The result, launched in 2018, was NatGasHub.com, a single portal connecting 150 pipelines and automating the flow of information from the pipeline operator through to the gas shipper’s energy trading and risk management (ETRM) system.

“Behind the scenes, we connect companies with all of these pipelines. So, in a nutshell, it is logistics automation software,” says Bhatty. “We’ve eliminated all [the manual inputs], streamlining the whole process.”

There was clearly huge demand for such a system. There are now around 1,000 users that log on to NatGasHub.com weekly to connect with more than 150 pipelines, Bhatty says. These include some of the largest players in the physical and financial gas markets. At present, $100 million worth of nomination transactions are executed using the software every month.

Bhatty, who traded gas at companies including Enron, JP Morgan and Mercuria, likens NatGasHub.com to mainstream technology sector disruptors such as Hotels.com and Netflix. Users access one standard website for all pipelines. “We built a centralised portal, we became the middleman and all the transactions can flow through this one portal,” he says. “We build, manage and maintain the system, and [users] simply pay a subscription fee.”

After transferring gas nominations to the pipeline’s systems, NatGasHub.com retrieves the confirmed volumes from the pipeline and automatically pushes that data back to the shipper’s ETRM system. The software also enables firms to satisfy internal data security mandates because the process is encrypted to North American Energy Standards Board standards.
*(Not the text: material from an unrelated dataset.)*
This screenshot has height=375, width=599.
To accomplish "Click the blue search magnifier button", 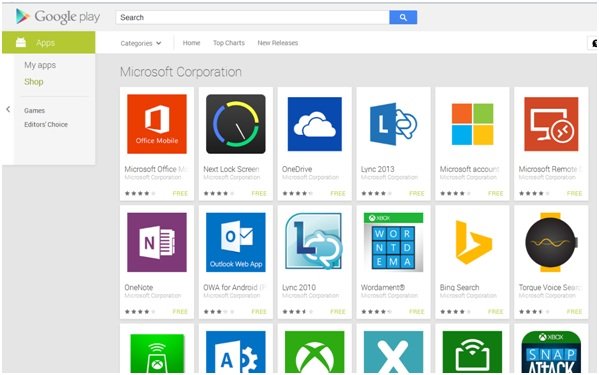I will click(x=403, y=17).
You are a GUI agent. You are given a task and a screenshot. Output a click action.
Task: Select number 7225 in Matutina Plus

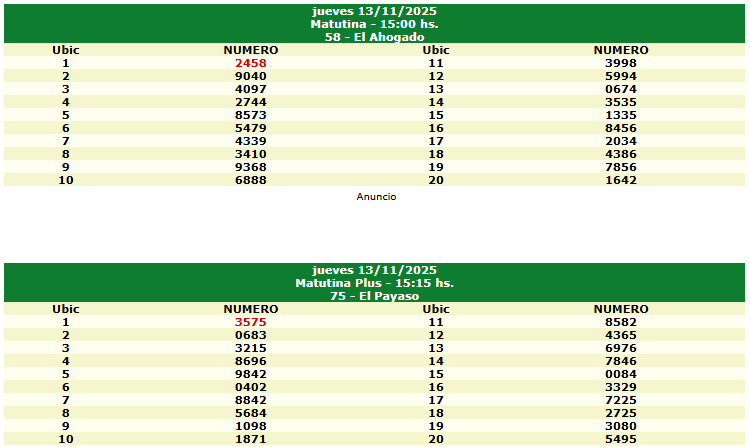[620, 400]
It is logistics automation software. We’ve eliminated all [the manual inputs], streamlining the whole process
Jay Bhatty, NatGasHub.com

Since the provider handles all of the infrastructure behind the system, energy companies can focus on their core business, Bhatty says. Otherwise, connecting with numerous pipelines or building and maintaining a proprietary tool to standardise the process with various websites can be time- and labour-intensive.

Bhatty believes approaching the problem as a trader rather than as a software provider was helpful.  “One of the elements that has made us successful is that we’ve always thought from traders’ and schedulers’ perspectives,” he says. “The software companies [in the energy space] are excellent, but they tend to come from a programmer’s perspective. When we talk to traders, it clicks immediately. They get our product and that has been the driver of our success.”

Bhatty’s insider knowledge has led to additional product launches targeting other market inefficiencies: tools to automate pipeline tariff changes and capacity releases.

“Our flagship product addressed one of the big pain points in the industry and then, once we had enough clients using our software, our second product tackled pipeline tariff automation,” he says. “All of the pipeline companies have lengthy legal documents for tariffs that somebody [at the trading company] has to read and manually upload to systems. So we automated that, as well as capacity releases.”

The latter solution addresses what Bhatty saw as a need for a central system to handle the secondary market for pipeline capacity. “This is a very manual and opaque process and our product actually makes it more of a tradable commodity,” he says.

Instead of traders having to monitor individual pipeline websites for capacity releases, the technology aggregates the information and automatically feeds it to users. “It’s like an Ice-style trading screen,” Bhatty says of the product. He adds that its user base overlaps somewhat with that of the nomination solution.

Having expanded its offering to address additional gas market needs, Bhatty says the firm could now expand into other piped commodity markets. And NatGasHub.com has already partnered with a major industry player to develop a similar solution for the oil market. “They will be our first customer on [the oil] side,” he says. “Our software can be applied to any commodity that moves through a pipeline – from oil to products and then even natural gas liquids.”